POR QUE "A BALADA NO CÁRCERE"
É BOM
O livro é de autoria de Bruno Tolentino,
mas o que há num nome?
O que importa são os poemas
Daniel Piza
Esqueçam os poetas. Estamos com sede de
poesia. Esqueçam as classificações. Precisamos
de criadores. Bruno Tolentino é conhecido por amizades com
escritores famosos, por revistas que dirigiu, por ter estado preso,
por ter morado em diversos países, por polêmicas que
vem mantendo com pessoas que confundem vanguarda com vantagem e
só querem saber de contá-la em vez de produzir poesia,
"poiesis", "Dichten", arte. Mas esqueçam
Bruno Tolentino. E leiam "A balada do cárcere"
(Topbooks), seu melhor livro.
Havia muitos anos um livro de poemas de tal qualidade
não era publicado nos tristes trópicos. É de
vanguarda ou tradicionalista? É romântico ou moderno?
É moderno ou pós-moderno? Esqueçam as respostas.
O que nos está fazendo falta são as perguntas. "Pobre
infeliz! Nunca tem mais que a bruma e, aflita, / só entre
assombrações, / sua alma pavoneia-se, torna-se gralha,
imita / os gritos do pavão ciscando entre os pinhões.

▶ Registros brutos:
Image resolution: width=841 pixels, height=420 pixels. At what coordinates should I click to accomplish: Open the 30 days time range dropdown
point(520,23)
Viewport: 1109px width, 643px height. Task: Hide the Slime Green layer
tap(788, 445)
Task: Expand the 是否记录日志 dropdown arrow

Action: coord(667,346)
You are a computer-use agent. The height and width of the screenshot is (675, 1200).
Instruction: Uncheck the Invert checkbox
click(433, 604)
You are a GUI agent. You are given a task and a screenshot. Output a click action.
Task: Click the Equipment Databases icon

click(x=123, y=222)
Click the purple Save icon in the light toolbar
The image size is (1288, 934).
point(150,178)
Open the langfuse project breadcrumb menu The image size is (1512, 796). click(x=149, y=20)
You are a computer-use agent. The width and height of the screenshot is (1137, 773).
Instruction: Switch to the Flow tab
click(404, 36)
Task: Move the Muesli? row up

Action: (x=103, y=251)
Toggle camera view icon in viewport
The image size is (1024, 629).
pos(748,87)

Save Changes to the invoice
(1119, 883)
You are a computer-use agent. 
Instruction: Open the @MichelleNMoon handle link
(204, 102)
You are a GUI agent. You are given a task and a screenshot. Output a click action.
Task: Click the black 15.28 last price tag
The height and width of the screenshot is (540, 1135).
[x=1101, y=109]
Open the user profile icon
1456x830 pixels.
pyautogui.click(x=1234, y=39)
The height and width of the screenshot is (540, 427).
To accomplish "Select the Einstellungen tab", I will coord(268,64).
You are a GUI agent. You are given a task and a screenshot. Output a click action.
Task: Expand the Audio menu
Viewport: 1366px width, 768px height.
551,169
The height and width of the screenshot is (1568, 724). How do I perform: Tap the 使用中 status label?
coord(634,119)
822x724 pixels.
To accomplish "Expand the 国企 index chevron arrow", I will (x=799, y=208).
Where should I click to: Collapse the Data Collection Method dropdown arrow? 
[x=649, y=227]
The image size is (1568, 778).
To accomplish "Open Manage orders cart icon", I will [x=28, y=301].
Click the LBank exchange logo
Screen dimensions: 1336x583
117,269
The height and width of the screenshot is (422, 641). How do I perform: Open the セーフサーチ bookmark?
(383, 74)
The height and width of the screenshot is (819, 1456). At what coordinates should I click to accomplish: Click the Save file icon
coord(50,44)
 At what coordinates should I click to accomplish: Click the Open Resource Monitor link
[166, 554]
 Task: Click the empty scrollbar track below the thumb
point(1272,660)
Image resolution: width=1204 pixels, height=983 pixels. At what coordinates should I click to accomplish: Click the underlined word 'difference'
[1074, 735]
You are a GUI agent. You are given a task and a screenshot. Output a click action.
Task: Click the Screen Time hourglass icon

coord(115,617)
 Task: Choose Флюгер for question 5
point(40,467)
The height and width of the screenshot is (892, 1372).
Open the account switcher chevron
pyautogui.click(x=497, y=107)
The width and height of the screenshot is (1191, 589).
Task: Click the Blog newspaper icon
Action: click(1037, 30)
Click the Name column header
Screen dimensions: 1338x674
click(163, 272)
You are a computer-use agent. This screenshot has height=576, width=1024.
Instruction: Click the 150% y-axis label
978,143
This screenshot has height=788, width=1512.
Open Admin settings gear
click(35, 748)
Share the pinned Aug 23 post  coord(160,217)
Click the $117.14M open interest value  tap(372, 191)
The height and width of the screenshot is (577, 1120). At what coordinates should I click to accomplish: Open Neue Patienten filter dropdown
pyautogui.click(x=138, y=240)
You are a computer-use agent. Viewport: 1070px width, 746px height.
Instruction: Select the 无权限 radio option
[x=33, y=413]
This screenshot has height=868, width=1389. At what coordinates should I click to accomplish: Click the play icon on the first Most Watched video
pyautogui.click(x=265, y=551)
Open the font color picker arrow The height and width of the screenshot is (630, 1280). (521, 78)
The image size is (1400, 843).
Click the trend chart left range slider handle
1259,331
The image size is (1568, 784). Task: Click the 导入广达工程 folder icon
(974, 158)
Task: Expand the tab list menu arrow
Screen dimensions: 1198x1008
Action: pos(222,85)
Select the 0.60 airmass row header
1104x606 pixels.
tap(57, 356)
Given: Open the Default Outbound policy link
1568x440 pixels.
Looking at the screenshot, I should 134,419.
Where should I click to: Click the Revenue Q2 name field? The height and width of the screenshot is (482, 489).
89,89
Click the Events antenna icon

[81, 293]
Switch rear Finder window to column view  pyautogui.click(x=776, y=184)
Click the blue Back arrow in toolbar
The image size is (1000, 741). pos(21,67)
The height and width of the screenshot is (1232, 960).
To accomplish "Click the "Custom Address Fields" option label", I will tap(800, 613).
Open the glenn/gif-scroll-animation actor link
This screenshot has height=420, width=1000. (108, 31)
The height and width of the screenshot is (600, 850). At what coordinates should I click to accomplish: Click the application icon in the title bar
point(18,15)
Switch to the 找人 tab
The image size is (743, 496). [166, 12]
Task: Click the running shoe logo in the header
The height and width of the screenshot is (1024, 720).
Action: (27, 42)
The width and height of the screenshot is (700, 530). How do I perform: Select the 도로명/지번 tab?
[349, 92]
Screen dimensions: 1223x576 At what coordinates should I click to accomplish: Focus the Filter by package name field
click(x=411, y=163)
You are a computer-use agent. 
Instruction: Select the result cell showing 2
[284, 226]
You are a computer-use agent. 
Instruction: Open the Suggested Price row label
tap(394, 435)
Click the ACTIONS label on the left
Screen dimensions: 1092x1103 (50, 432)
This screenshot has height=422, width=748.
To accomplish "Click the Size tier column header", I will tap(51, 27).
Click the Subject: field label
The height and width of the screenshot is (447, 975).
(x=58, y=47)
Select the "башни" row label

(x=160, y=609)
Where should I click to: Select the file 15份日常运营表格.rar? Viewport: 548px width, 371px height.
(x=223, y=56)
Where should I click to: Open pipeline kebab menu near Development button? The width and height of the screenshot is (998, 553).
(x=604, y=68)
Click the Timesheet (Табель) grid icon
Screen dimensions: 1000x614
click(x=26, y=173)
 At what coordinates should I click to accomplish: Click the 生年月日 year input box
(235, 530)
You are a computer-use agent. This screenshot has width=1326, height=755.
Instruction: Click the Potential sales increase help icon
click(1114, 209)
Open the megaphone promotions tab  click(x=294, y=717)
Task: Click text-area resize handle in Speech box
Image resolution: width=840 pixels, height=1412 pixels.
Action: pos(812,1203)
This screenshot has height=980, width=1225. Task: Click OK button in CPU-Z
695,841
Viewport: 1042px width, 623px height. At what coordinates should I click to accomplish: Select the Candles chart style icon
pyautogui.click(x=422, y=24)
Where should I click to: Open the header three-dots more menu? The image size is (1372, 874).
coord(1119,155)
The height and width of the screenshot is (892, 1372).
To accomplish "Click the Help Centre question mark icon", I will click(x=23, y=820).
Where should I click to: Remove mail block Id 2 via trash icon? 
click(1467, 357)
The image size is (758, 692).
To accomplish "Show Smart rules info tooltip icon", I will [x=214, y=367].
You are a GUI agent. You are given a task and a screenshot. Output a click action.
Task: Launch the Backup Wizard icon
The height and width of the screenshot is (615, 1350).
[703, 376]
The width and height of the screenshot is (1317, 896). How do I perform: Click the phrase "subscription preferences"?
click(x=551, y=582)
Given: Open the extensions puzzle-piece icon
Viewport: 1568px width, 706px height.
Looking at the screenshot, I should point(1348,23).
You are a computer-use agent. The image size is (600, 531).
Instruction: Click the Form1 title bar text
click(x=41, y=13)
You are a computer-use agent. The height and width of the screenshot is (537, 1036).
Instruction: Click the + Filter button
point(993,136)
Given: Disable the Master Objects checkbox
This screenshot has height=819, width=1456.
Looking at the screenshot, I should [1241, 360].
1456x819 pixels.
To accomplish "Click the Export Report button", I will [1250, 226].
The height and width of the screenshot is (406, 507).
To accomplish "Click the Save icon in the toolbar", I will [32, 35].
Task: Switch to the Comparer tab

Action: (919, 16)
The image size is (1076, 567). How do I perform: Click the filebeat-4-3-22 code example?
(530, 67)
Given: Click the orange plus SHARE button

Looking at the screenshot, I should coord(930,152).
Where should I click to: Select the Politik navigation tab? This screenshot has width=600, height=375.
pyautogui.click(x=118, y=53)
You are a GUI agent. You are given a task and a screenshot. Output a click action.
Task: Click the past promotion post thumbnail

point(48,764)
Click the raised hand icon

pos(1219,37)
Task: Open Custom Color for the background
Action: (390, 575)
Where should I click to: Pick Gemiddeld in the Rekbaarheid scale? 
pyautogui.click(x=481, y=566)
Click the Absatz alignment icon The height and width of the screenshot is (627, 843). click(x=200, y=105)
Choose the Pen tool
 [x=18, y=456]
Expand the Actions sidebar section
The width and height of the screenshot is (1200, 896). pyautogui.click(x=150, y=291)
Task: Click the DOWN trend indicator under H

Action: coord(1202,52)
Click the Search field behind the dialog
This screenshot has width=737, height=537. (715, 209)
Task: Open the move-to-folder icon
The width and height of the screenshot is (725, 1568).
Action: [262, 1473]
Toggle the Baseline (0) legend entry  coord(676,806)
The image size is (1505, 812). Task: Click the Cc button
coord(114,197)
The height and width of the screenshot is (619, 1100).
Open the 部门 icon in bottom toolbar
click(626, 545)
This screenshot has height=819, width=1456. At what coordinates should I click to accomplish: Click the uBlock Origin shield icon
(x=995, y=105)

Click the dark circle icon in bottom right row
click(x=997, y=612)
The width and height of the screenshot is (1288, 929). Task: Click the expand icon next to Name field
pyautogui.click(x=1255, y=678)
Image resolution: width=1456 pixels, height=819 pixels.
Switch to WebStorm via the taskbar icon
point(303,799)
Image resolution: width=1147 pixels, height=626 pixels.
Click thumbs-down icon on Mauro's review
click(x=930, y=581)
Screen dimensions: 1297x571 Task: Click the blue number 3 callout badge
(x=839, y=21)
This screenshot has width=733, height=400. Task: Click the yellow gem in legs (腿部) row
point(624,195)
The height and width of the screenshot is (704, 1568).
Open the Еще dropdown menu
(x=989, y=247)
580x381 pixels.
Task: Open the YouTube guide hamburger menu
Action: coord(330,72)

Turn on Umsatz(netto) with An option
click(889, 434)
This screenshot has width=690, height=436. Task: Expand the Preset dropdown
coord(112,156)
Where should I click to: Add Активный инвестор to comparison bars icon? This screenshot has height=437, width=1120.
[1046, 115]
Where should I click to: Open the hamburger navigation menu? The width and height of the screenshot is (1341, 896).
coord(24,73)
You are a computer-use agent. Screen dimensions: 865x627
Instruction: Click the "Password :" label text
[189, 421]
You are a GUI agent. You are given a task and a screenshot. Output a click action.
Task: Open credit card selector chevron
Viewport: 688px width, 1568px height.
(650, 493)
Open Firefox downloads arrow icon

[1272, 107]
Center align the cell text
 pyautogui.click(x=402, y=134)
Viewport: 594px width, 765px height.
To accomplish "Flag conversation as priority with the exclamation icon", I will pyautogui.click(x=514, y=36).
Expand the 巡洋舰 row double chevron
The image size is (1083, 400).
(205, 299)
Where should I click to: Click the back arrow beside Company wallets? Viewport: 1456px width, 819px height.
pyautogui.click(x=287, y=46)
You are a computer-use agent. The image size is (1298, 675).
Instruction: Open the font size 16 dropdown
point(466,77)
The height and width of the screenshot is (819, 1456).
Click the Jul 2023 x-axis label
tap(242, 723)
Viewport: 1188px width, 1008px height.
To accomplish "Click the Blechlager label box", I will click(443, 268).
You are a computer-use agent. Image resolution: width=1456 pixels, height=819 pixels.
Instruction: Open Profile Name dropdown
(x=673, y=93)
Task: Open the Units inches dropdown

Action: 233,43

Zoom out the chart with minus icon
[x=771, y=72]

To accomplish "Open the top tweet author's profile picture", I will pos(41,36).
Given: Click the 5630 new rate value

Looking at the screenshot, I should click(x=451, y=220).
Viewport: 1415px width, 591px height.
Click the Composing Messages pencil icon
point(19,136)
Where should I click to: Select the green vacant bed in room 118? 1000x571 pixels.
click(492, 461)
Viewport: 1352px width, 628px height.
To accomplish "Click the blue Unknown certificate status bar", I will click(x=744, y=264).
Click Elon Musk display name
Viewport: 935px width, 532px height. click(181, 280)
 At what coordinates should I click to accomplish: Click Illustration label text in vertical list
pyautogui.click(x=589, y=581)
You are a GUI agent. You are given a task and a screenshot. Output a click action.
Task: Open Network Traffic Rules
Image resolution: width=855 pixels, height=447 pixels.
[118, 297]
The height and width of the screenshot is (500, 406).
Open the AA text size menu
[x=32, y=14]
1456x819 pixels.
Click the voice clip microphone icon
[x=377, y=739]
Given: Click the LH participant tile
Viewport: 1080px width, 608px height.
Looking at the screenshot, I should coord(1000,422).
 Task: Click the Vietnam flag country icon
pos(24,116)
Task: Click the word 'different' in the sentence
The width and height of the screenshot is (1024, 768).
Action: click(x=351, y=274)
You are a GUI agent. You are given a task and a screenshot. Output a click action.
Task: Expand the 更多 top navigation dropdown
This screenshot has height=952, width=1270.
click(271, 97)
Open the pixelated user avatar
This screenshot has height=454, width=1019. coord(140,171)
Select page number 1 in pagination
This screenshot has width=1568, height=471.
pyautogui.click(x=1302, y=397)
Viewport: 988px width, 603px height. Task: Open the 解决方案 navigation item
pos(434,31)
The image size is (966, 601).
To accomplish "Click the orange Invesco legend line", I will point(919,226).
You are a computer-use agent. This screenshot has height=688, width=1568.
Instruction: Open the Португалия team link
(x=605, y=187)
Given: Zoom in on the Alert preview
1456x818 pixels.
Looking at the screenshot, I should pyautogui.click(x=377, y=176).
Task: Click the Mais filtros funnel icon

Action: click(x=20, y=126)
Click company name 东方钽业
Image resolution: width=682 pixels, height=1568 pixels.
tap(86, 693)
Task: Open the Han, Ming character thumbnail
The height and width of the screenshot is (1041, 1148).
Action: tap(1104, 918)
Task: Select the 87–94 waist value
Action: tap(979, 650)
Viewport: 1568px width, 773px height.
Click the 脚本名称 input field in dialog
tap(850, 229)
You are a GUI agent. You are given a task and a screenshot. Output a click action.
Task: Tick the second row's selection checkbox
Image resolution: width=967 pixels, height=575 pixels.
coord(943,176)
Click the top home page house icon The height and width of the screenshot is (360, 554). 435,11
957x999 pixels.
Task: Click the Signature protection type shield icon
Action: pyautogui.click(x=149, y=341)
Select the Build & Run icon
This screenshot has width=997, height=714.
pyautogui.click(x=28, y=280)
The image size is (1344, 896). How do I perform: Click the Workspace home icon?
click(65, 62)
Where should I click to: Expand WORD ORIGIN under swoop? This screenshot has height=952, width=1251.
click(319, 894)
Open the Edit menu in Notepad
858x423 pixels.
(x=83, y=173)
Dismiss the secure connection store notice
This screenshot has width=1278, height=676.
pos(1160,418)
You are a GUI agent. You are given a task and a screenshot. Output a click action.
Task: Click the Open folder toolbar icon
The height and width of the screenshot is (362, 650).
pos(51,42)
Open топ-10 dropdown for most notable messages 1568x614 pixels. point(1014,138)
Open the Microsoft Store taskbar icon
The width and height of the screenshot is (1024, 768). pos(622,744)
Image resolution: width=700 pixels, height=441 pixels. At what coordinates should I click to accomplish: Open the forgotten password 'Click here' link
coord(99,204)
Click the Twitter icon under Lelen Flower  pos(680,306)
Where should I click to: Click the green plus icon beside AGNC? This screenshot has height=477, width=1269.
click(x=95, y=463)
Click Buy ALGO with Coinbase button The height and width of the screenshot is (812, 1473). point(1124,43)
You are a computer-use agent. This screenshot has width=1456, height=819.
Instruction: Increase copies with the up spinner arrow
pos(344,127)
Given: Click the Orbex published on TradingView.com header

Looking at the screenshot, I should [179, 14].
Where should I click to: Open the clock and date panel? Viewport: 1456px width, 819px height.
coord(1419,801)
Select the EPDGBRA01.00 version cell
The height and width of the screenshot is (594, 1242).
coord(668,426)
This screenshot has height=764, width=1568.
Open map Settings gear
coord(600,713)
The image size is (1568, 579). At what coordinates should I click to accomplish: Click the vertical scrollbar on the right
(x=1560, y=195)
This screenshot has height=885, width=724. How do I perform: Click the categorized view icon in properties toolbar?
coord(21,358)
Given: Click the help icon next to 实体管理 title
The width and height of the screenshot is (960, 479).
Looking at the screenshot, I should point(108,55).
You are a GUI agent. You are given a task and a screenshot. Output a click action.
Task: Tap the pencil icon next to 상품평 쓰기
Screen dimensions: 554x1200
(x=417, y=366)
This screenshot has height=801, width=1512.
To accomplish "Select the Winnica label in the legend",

▶ Tarefas propostas:
1. Reproduza fielmente o trecho da resenha desde "Havia muitos anos" até "romântico ou moderno?", inclusive.
2. Responda, com base na resenha:
(a) Por qual editora foi publicado "A balada do cárcere"?
(b) Quem assina a resenha?
(c) Como a resenha qualifica "A balada do cárcere" entre os livros do autor?
3. Dê sequência à resenha sobre o livro de Bruno Tolentino a partir do ponto em que ela termina.
Os registros não têm relação alguma com a resenha.

▶ Respostas esperadas:
1.
Havia muitos anos um livro de poemas de tal qualidade
não era publicado nos tristes trópicos. É de
vanguarda ou tradicionalista? É romântico ou moderno?

2.
(a) Topbooks.
(b) Daniel Piza.
(c) Como seu melhor livro.

3.
/ Se um som assim te irrita,/ leitor, fecha este livro e vai ouvir
canções..." Pobre é aquele que, por prestar
atenção a tantos discursos, não consegue ouvir
essas sons.
O que essa poesia nos dá? Nos dá
imagens, metáforas, símiles que misturam concreto
e abstração, luz e sombra, figura e fundo, sugerindo
o "chiaroscuro" sofrido da prisão. "Os pântanos
do ser", "exaustas de tossir contra um céu frio",
"aqui, onde fez sombra um movimento, cobre de esquecimento
o ouro das manhãs soltas na brisa", "Penélope
fria que tece a escuridão", "o amor, essa cisterna
cheia dos sons mais ocos", "um soluço de amor estrangulado",
"a alma curvada sobre o esfarelamento das palavras", "o
dente do desejo é traiçoeiro", "chega ofegante
à curva do limite".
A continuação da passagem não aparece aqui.